INSTRUCTIONS TO FOLLOW — Duplicate all of the following items word for word, leaving every line unchanged.

Records for locating displayed items

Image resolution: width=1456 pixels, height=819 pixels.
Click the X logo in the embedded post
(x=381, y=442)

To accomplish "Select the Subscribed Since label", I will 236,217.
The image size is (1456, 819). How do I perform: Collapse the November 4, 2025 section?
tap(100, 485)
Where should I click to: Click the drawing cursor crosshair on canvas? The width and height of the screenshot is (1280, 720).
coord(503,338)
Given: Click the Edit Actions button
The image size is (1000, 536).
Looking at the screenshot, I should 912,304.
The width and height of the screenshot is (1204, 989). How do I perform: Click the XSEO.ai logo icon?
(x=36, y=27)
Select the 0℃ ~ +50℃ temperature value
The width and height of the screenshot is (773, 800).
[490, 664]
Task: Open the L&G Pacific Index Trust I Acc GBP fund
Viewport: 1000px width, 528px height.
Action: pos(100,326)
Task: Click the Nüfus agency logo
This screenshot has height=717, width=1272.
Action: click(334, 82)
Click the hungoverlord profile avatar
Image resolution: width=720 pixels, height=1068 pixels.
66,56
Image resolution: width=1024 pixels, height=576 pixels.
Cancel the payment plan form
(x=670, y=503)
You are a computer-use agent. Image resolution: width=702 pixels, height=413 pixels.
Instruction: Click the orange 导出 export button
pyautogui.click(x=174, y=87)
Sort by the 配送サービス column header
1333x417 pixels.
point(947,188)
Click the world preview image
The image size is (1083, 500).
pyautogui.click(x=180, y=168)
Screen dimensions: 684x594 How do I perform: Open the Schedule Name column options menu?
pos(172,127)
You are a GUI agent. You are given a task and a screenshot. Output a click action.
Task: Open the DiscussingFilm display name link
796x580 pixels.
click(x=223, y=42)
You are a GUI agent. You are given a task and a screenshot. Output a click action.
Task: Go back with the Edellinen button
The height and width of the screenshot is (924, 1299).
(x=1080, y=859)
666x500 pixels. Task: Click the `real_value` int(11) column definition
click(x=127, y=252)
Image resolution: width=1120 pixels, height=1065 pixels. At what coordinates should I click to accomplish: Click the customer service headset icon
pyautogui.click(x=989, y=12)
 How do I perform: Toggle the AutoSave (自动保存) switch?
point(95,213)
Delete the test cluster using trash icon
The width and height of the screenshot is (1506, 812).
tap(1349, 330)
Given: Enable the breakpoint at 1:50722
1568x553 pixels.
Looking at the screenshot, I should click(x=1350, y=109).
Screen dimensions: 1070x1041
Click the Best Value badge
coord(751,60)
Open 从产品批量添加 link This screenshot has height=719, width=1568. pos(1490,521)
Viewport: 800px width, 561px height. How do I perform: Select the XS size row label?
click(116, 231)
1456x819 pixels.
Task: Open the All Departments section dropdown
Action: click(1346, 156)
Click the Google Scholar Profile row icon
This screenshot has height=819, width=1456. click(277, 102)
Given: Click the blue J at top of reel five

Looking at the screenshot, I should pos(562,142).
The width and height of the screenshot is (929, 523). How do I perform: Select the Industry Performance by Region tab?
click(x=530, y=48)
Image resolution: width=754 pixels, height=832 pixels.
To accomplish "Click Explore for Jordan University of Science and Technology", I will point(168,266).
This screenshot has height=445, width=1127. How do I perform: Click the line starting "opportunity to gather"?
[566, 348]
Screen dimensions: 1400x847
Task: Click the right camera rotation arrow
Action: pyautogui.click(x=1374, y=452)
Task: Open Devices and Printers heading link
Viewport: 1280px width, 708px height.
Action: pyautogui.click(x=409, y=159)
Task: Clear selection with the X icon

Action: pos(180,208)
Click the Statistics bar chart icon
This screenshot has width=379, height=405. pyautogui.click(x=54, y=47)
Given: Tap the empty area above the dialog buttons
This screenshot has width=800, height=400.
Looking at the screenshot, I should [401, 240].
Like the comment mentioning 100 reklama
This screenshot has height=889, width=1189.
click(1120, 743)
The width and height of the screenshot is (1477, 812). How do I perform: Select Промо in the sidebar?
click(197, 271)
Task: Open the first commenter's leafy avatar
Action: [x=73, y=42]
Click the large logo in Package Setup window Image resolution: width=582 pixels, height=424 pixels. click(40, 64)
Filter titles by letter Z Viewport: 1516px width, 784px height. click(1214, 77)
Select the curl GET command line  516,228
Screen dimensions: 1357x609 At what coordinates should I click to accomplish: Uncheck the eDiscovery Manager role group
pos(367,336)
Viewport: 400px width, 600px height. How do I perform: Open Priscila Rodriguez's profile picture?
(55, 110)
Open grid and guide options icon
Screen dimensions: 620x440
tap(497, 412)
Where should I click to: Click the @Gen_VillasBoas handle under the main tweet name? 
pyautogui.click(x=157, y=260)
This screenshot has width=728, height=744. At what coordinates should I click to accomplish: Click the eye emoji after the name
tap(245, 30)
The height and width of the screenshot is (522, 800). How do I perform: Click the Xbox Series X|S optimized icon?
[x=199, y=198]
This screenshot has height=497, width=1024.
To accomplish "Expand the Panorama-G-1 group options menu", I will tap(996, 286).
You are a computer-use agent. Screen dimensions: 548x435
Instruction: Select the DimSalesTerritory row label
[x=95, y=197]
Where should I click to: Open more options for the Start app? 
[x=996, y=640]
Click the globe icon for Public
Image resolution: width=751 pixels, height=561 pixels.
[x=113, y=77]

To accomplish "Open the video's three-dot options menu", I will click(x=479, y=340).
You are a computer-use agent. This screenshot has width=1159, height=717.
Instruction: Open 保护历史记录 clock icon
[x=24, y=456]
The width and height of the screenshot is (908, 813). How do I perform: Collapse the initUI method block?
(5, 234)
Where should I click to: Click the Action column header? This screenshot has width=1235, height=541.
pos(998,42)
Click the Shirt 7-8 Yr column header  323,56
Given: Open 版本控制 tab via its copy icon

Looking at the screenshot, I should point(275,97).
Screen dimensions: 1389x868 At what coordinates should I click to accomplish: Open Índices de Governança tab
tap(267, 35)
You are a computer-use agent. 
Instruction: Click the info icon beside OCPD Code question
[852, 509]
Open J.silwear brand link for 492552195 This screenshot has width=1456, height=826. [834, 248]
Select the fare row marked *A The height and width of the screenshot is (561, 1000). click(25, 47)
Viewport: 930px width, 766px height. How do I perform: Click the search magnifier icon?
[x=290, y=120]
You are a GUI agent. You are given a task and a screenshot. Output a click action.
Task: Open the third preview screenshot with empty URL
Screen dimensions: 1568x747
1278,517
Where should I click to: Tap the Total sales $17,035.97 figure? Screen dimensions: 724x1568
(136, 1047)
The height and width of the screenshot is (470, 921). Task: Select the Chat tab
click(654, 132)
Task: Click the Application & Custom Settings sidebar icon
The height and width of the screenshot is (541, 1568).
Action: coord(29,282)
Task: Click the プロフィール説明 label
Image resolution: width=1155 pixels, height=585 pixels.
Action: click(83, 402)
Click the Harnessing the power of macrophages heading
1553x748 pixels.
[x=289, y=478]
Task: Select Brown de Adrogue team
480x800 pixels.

ANSWER —
Image resolution: width=1456 pixels, height=819 pixels.
Click the X logo in the embedded post
(x=381, y=442)

To accomplish "Select the Subscribed Since label", I will 236,217.
The image size is (1456, 819). How do I perform: Collapse the November 4, 2025 section?
tap(100, 485)
Where should I click to: Click the drawing cursor crosshair on canvas? The width and height of the screenshot is (1280, 720).
coord(503,338)
Given: Click the Edit Actions button
The image size is (1000, 536).
Looking at the screenshot, I should 912,304.
The width and height of the screenshot is (1204, 989). How do I perform: Click the XSEO.ai logo icon?
(x=36, y=27)
Select the 0℃ ~ +50℃ temperature value
The width and height of the screenshot is (773, 800).
[490, 664]
Task: Open the L&G Pacific Index Trust I Acc GBP fund
Viewport: 1000px width, 528px height.
Action: pos(100,326)
Task: Click the Nüfus agency logo
This screenshot has height=717, width=1272.
Action: click(334, 82)
Click the hungoverlord profile avatar
Image resolution: width=720 pixels, height=1068 pixels.
66,56
Image resolution: width=1024 pixels, height=576 pixels.
Cancel the payment plan form
(x=670, y=503)
You are a computer-use agent. Image resolution: width=702 pixels, height=413 pixels.
Instruction: Click the orange 导出 export button
pyautogui.click(x=174, y=87)
Sort by the 配送サービス column header
1333x417 pixels.
point(947,188)
Click the world preview image
The image size is (1083, 500).
pyautogui.click(x=180, y=168)
Screen dimensions: 684x594 How do I perform: Open the Schedule Name column options menu?
pos(172,127)
You are a GUI agent. You are given a task and a screenshot. Output a click action.
Task: Open the DiscussingFilm display name link
796x580 pixels.
click(x=223, y=42)
You are a GUI agent. You are given a task and a screenshot. Output a click action.
Task: Go back with the Edellinen button
The height and width of the screenshot is (924, 1299).
(x=1080, y=859)
666x500 pixels. Task: Click the `real_value` int(11) column definition
click(x=127, y=252)
Image resolution: width=1120 pixels, height=1065 pixels. At what coordinates should I click to accomplish: Click the customer service headset icon
pyautogui.click(x=989, y=12)
 How do I perform: Toggle the AutoSave (自动保存) switch?
point(95,213)
Delete the test cluster using trash icon
The width and height of the screenshot is (1506, 812).
tap(1349, 330)
Given: Enable the breakpoint at 1:50722
1568x553 pixels.
Looking at the screenshot, I should click(x=1350, y=109).
Screen dimensions: 1070x1041
Click the Best Value badge
coord(751,60)
Open 从产品批量添加 link This screenshot has height=719, width=1568. pos(1490,521)
Viewport: 800px width, 561px height. How do I perform: Select the XS size row label?
click(116, 231)
1456x819 pixels.
Task: Open the All Departments section dropdown
Action: click(1346, 156)
Click the Google Scholar Profile row icon
This screenshot has height=819, width=1456. click(277, 102)
Given: Click the blue J at top of reel five

Looking at the screenshot, I should pos(562,142).
The width and height of the screenshot is (929, 523). How do I perform: Select the Industry Performance by Region tab?
click(x=530, y=48)
Image resolution: width=754 pixels, height=832 pixels.
To accomplish "Click Explore for Jordan University of Science and Technology", I will point(168,266).
This screenshot has height=445, width=1127. How do I perform: Click the line starting "opportunity to gather"?
[566, 348]
Screen dimensions: 1400x847
Task: Click the right camera rotation arrow
Action: pyautogui.click(x=1374, y=452)
Task: Open Devices and Printers heading link
Viewport: 1280px width, 708px height.
Action: pyautogui.click(x=409, y=159)
Task: Clear selection with the X icon

Action: pos(180,208)
Click the Statistics bar chart icon
This screenshot has width=379, height=405. pyautogui.click(x=54, y=47)
Given: Tap the empty area above the dialog buttons
This screenshot has width=800, height=400.
Looking at the screenshot, I should [401, 240].
Like the comment mentioning 100 reklama
This screenshot has height=889, width=1189.
click(1120, 743)
The width and height of the screenshot is (1477, 812). How do I perform: Select Промо in the sidebar?
click(197, 271)
Task: Open the first commenter's leafy avatar
Action: [x=73, y=42]
Click the large logo in Package Setup window Image resolution: width=582 pixels, height=424 pixels. click(40, 64)
Filter titles by letter Z Viewport: 1516px width, 784px height. click(1214, 77)
Select the curl GET command line  516,228
Screen dimensions: 1357x609 At what coordinates should I click to accomplish: Uncheck the eDiscovery Manager role group
pos(367,336)
Viewport: 400px width, 600px height. How do I perform: Open Priscila Rodriguez's profile picture?
(55, 110)
Open grid and guide options icon
Screen dimensions: 620x440
tap(497, 412)
Where should I click to: Click the @Gen_VillasBoas handle under the main tweet name? 
pyautogui.click(x=157, y=260)
This screenshot has width=728, height=744. At what coordinates should I click to accomplish: Click the eye emoji after the name
tap(245, 30)
The height and width of the screenshot is (522, 800). How do I perform: Click the Xbox Series X|S optimized icon?
[x=199, y=198]
This screenshot has height=497, width=1024.
To accomplish "Expand the Panorama-G-1 group options menu", I will tap(996, 286).
You are a computer-use agent. Screen dimensions: 548x435
Instruction: Select the DimSalesTerritory row label
[x=95, y=197]
Where should I click to: Open more options for the Start app? 
[x=996, y=640]
Click the globe icon for Public
Image resolution: width=751 pixels, height=561 pixels.
[x=113, y=77]

To accomplish "Open the video's three-dot options menu", I will click(x=479, y=340).
You are a computer-use agent. This screenshot has width=1159, height=717.
Instruction: Open 保护历史记录 clock icon
[x=24, y=456]
The width and height of the screenshot is (908, 813). How do I perform: Collapse the initUI method block?
(5, 234)
Where should I click to: Click the Action column header? This screenshot has width=1235, height=541.
pos(998,42)
Click the Shirt 7-8 Yr column header  323,56
Given: Open 版本控制 tab via its copy icon

Looking at the screenshot, I should point(275,97).
Screen dimensions: 1389x868 At what coordinates should I click to accomplish: Open Índices de Governança tab
tap(267, 35)
You are a computer-use agent. 
Instruction: Click the info icon beside OCPD Code question
[852, 509]
Open J.silwear brand link for 492552195 This screenshot has width=1456, height=826. [834, 248]
Select the fare row marked *A The height and width of the screenshot is (561, 1000). click(25, 47)
Viewport: 930px width, 766px height. How do I perform: Click the search magnifier icon?
[x=290, y=120]
You are a GUI agent. You are given a task and a screenshot. Output a click action.
Task: Open the third preview screenshot with empty URL
Screen dimensions: 1568x747
1278,517
Where should I click to: Tap the Total sales $17,035.97 figure? Screen dimensions: 724x1568
(136, 1047)
The height and width of the screenshot is (470, 921). Task: Select the Chat tab
click(654, 132)
Task: Click the Application & Custom Settings sidebar icon
The height and width of the screenshot is (541, 1568).
Action: coord(29,282)
Task: Click the プロフィール説明 label
Image resolution: width=1155 pixels, height=585 pixels.
Action: click(83, 402)
Click the Harnessing the power of macrophages heading
1553x748 pixels.
[x=289, y=478]
Task: Select Brown de Adrogue team
480x800 pixels.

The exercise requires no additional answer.